### What to produce
The answer should consist of each line from the data below that includes "agent".

Stored records
──────────────────────────────

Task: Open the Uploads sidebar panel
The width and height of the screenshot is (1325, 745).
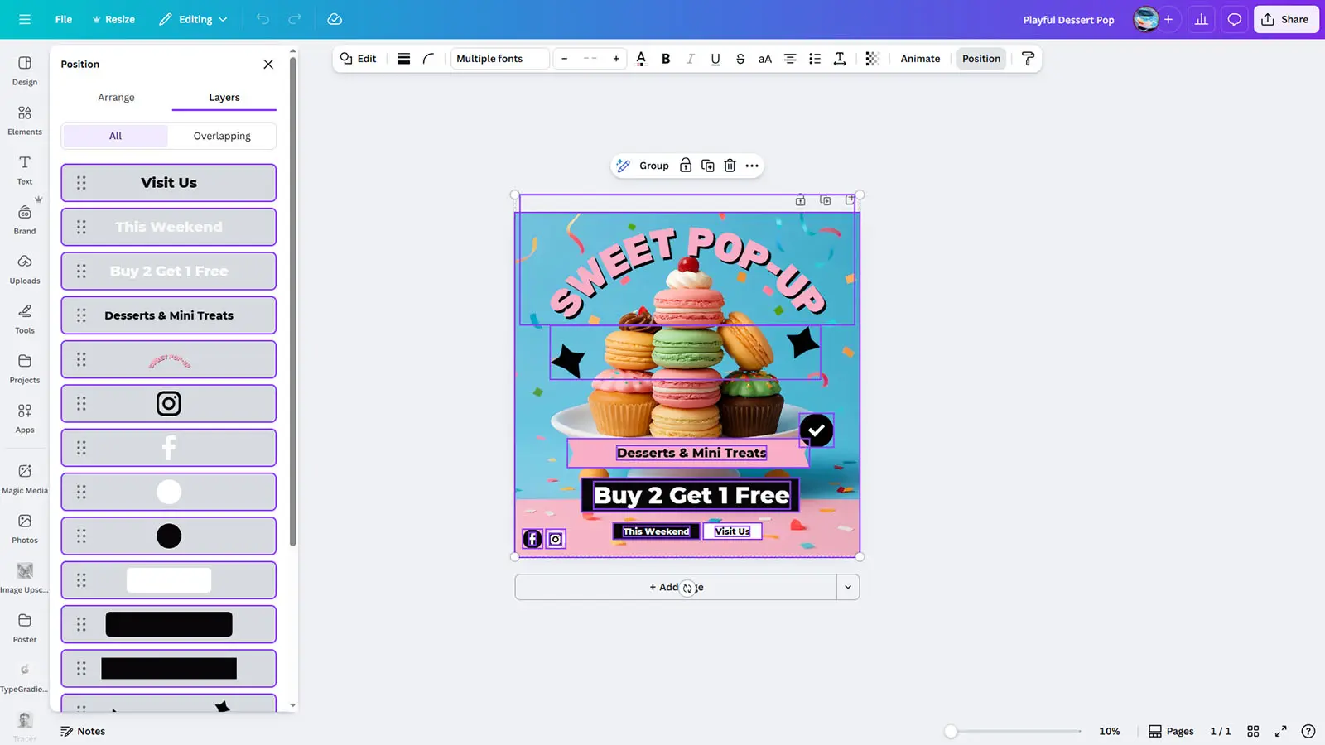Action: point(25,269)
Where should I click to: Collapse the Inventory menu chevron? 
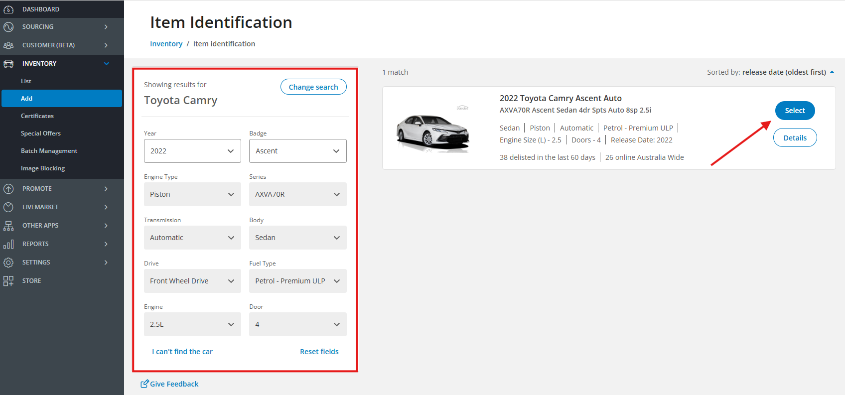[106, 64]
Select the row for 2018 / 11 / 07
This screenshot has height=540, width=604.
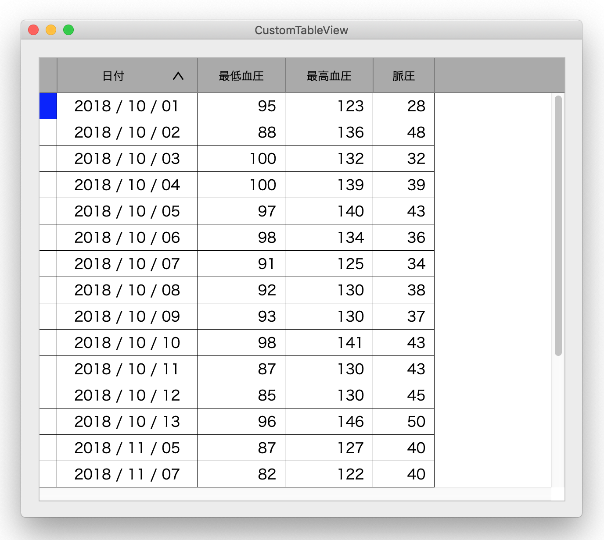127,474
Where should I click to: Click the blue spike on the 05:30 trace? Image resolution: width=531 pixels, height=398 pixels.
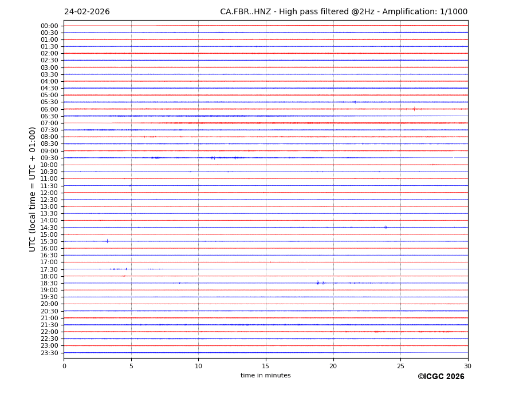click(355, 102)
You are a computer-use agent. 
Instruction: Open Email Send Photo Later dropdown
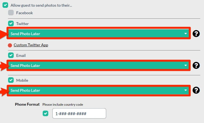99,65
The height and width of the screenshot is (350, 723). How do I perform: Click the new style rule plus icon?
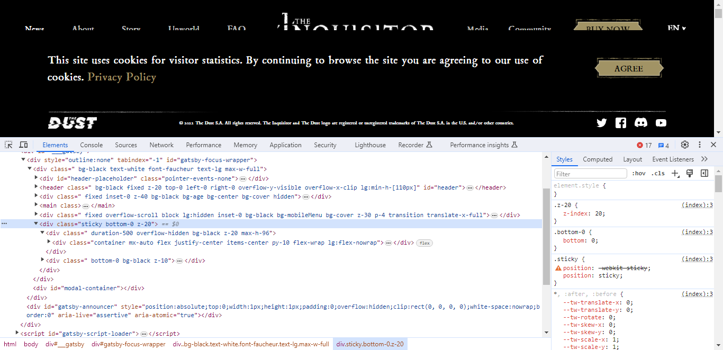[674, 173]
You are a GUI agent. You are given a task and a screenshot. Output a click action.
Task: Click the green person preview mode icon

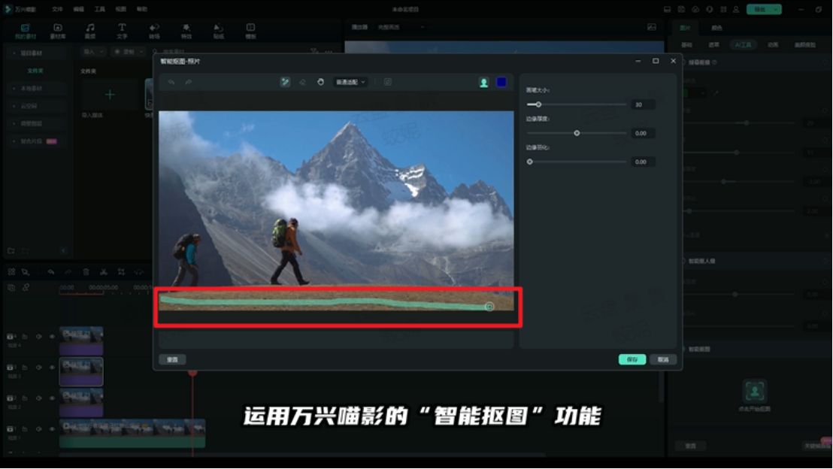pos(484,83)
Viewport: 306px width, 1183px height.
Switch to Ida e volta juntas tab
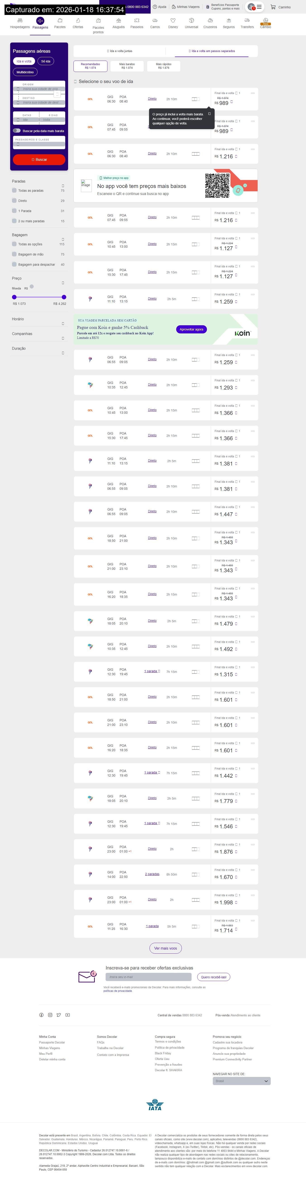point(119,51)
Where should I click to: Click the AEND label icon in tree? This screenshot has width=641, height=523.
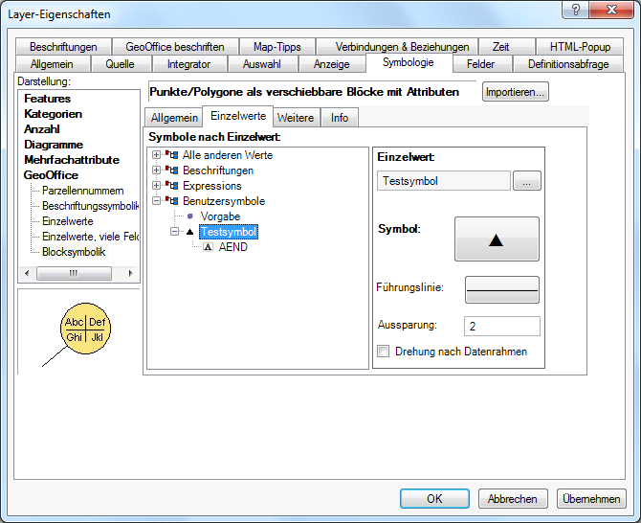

──────────────────────────────

### Solved exercise
You are a computer-use agent. 
You are a GUI agent. You are given a task and a screenshot. Output a click action.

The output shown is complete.